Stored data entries
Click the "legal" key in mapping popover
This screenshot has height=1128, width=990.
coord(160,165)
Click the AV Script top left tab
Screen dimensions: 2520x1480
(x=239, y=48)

### WHAT NEEDS TO BE DONE
Print the entire set of records again, exactly.

### SOLUTION TO THE EXERCISE
Click the "legal" key in mapping popover
This screenshot has height=1128, width=990.
coord(160,165)
Click the AV Script top left tab
Screen dimensions: 2520x1480
(x=239, y=48)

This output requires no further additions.